(Target position listing)
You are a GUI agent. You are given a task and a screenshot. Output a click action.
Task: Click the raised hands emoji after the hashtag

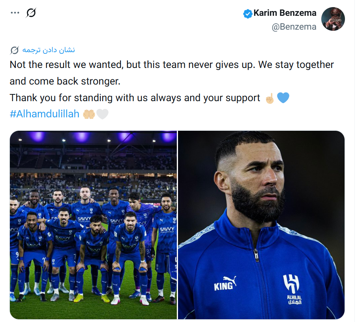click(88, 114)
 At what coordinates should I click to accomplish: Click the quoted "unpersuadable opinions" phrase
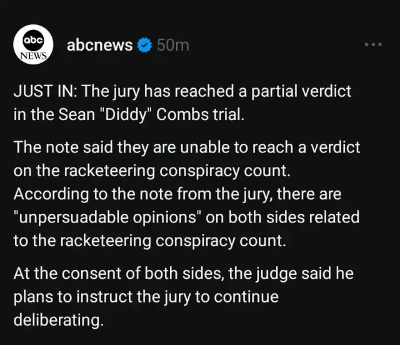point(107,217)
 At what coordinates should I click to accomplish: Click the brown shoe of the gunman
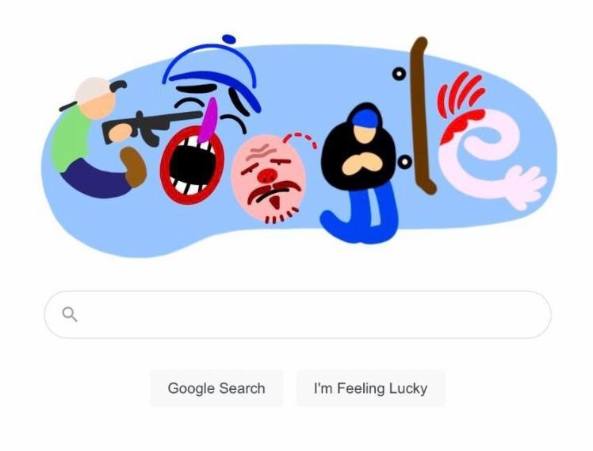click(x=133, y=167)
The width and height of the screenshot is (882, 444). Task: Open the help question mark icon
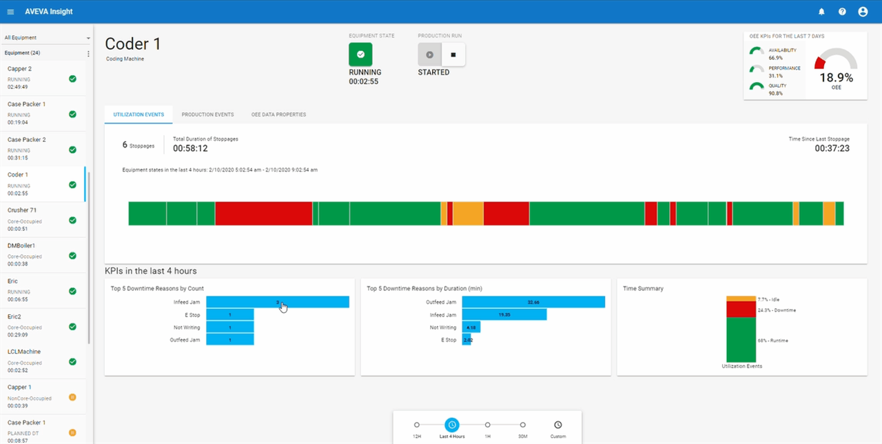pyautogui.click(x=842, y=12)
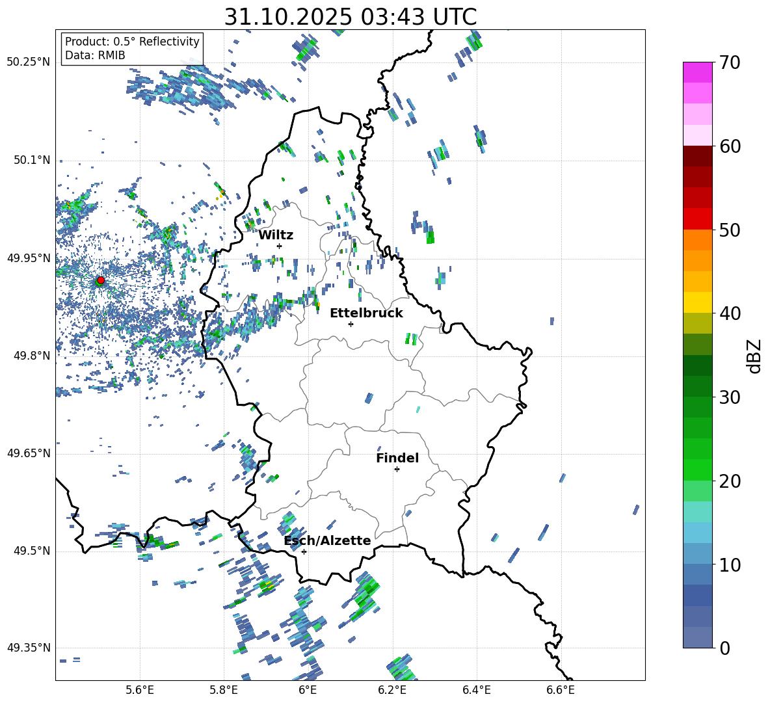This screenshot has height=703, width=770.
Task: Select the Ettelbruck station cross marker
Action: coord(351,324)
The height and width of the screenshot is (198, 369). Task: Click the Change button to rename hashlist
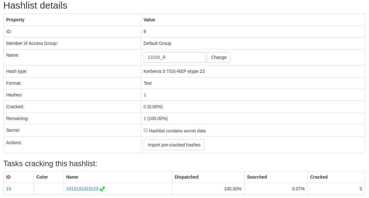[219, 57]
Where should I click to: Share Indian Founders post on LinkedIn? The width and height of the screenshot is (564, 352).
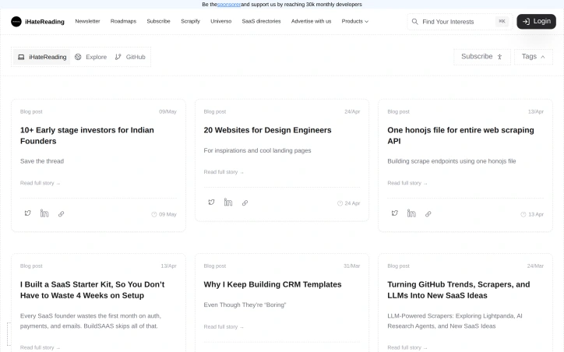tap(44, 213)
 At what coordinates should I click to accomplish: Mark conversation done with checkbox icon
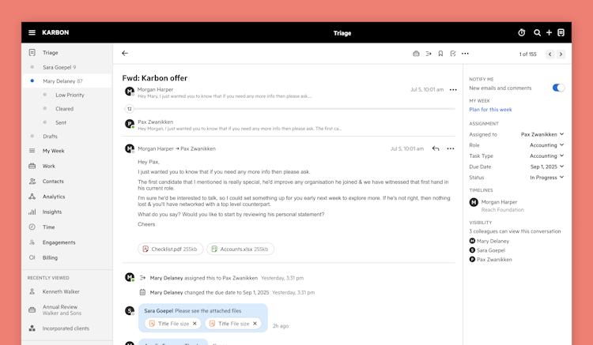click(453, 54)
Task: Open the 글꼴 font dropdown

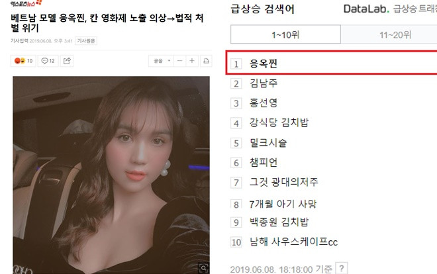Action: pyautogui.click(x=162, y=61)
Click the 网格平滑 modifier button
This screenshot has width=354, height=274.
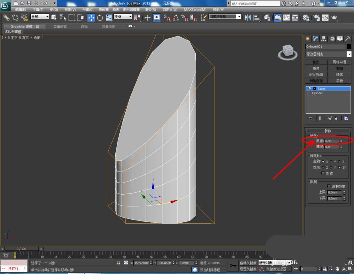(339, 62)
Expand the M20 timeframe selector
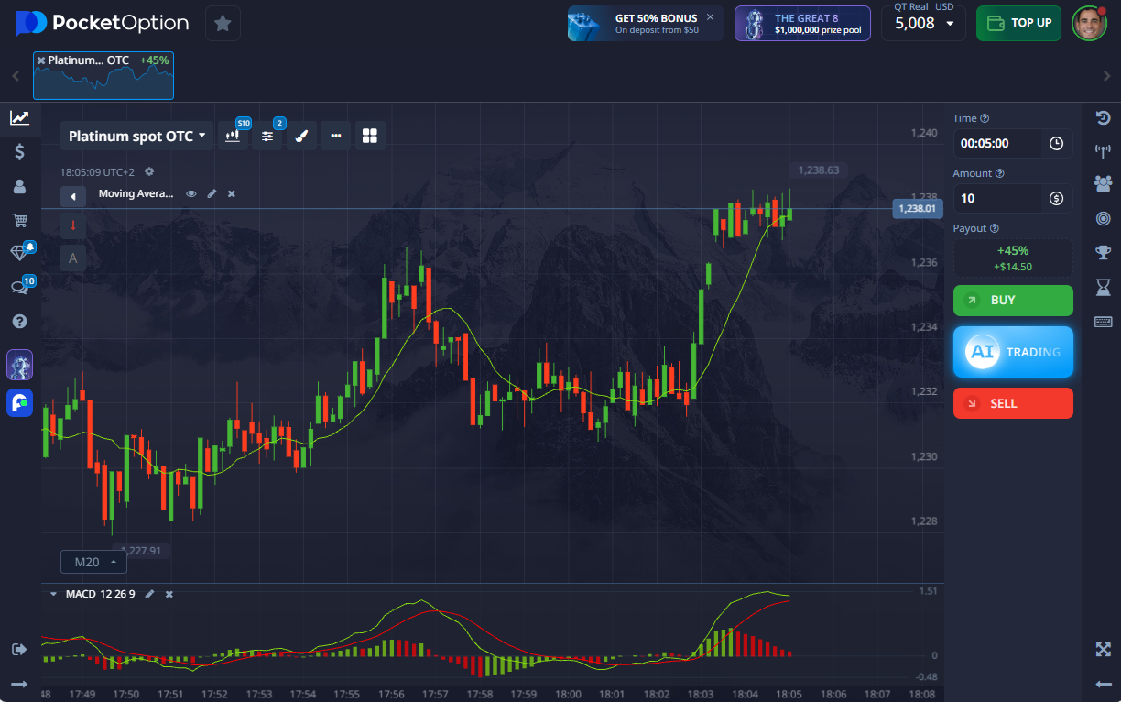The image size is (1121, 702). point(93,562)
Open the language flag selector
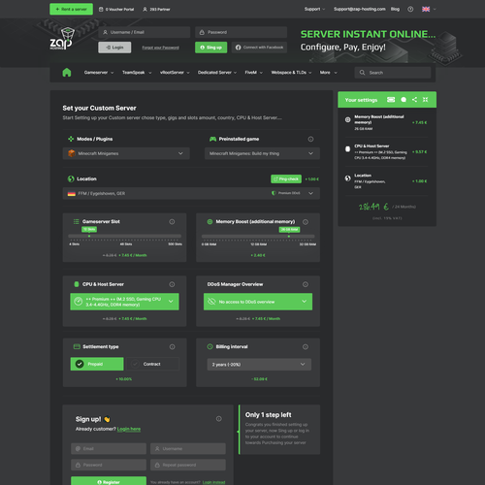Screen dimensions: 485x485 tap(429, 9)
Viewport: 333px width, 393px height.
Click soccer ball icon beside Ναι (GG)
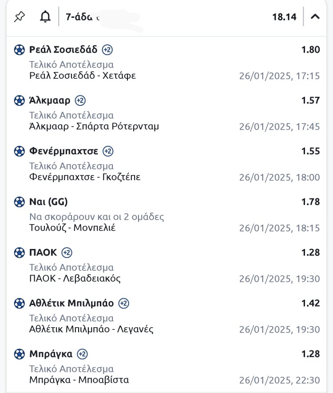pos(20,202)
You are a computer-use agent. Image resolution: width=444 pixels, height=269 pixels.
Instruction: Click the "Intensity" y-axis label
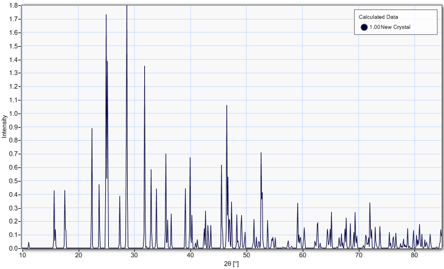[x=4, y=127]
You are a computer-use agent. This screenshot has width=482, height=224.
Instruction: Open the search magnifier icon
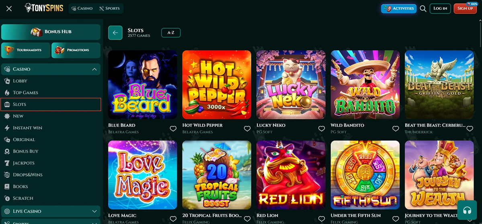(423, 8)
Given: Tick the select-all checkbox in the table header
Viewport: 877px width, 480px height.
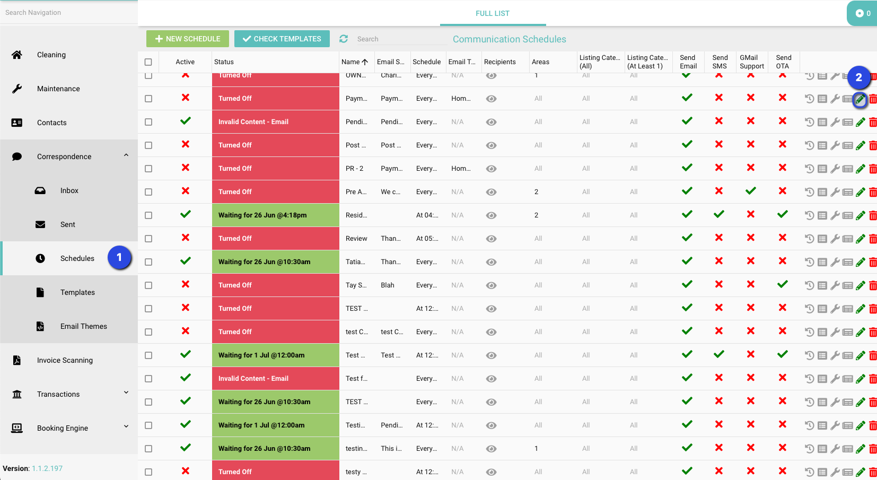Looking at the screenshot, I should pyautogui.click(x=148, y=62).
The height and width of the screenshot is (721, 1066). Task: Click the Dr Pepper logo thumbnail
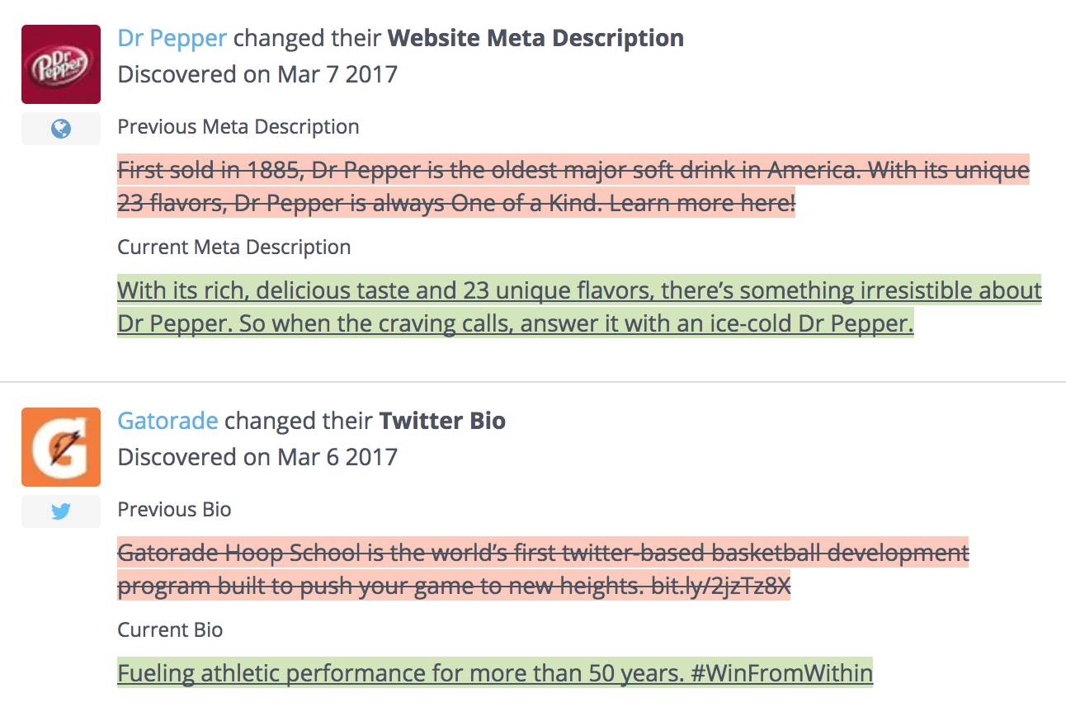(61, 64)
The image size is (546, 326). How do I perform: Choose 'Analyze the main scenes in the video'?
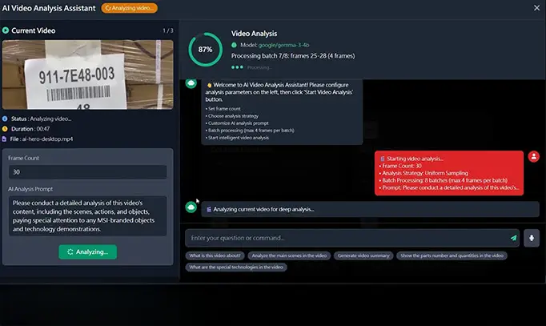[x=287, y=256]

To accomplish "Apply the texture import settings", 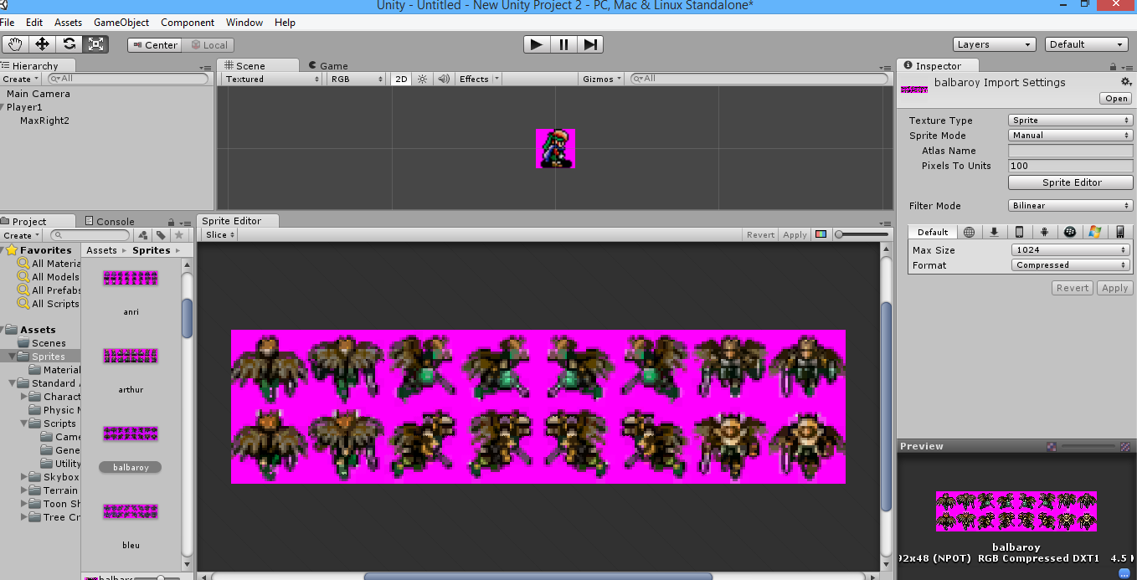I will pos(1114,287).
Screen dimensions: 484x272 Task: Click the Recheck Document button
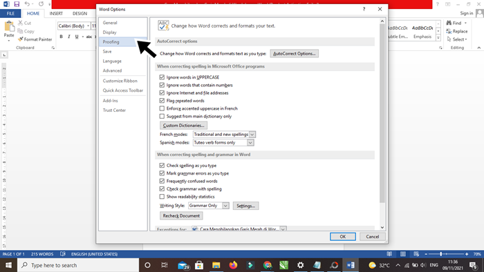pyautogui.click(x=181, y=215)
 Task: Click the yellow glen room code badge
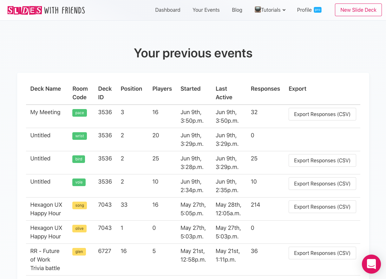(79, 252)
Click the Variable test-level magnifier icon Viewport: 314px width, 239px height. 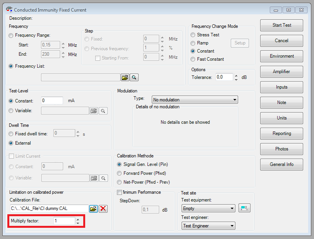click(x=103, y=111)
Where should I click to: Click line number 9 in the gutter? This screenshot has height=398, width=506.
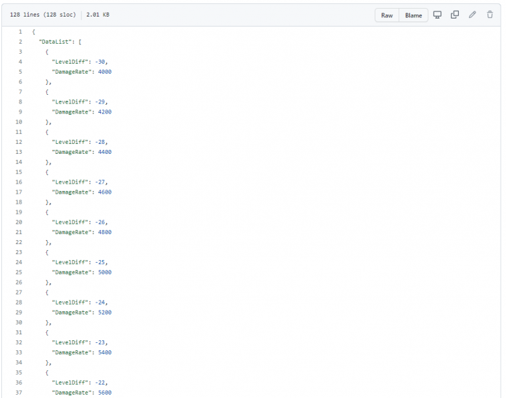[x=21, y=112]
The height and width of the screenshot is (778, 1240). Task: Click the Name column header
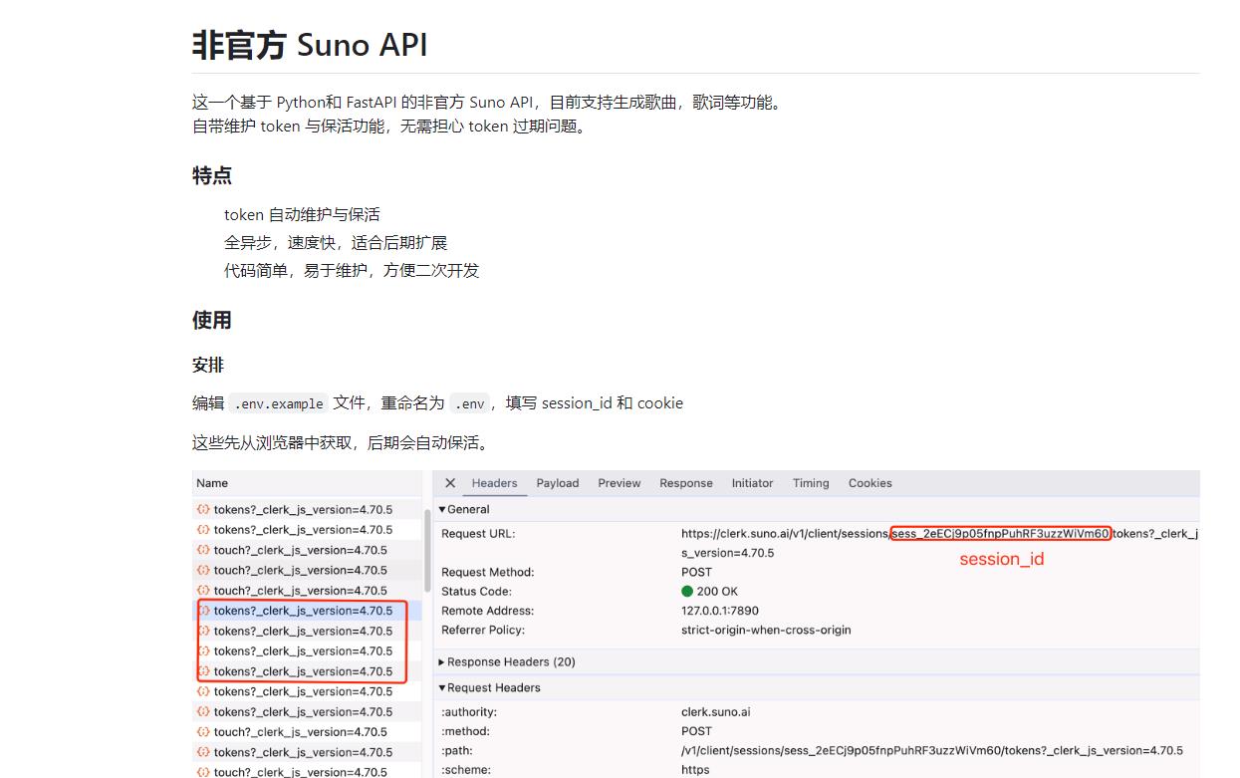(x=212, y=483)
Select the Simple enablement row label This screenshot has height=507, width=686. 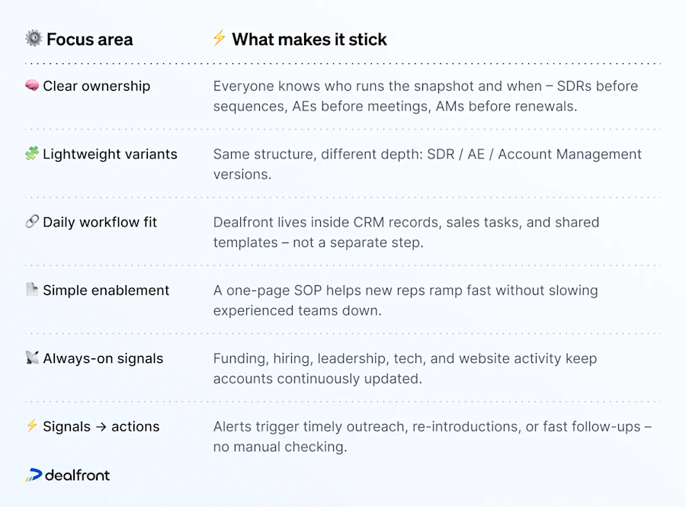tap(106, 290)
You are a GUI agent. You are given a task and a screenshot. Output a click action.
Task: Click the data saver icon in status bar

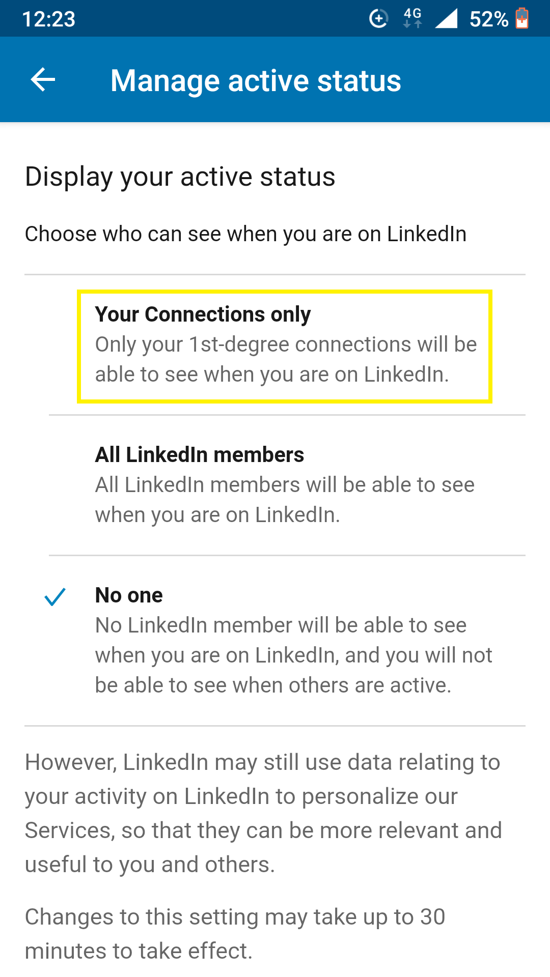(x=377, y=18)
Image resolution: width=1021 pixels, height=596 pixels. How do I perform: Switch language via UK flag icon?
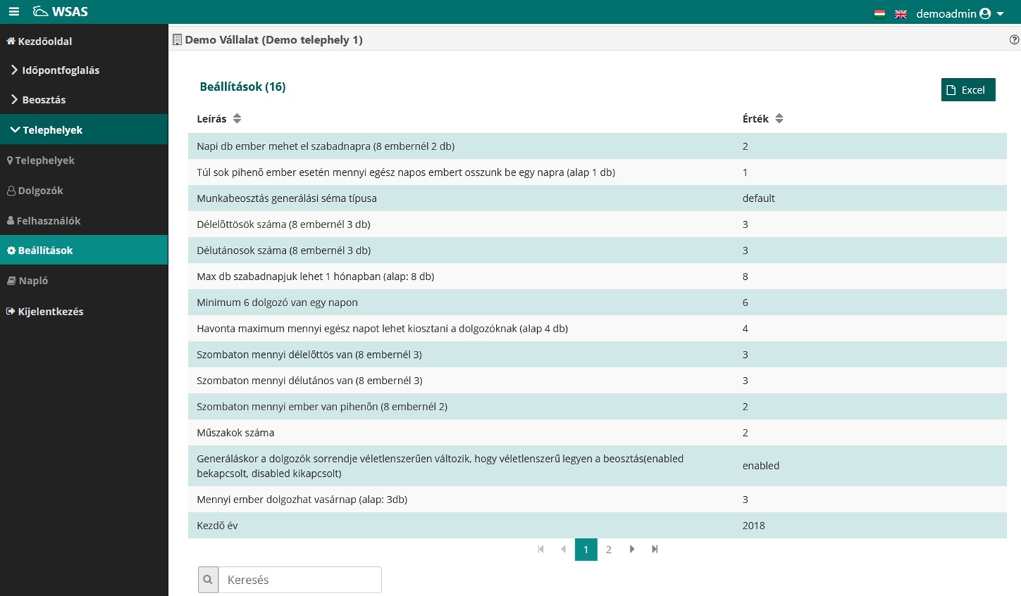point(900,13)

Brief
Rewrite the stretch of the listing from the line containing "Click the 网格平滑 modifier button" through the line containing "pos(20,202)" as a two-column CSV with the header instruction,click. Give one row per entry, put each field in double quotes with line breaks replaced by spaces, and leave out the pictures.

Correct answer
instruction,click
"Click the 网格平滑 modifier button This screenshot has width=354, height=274.","(339, 62)"
"Expand the M20 timeframe selector","The image size is (1121, 702). point(93,562)"
"Open the language flag selector","Screen dimensions: 485x485 tap(429, 9)"
"Viewport: 333px width, 393px height. Click soccer ball icon beside Ναι (GG)","pos(20,202)"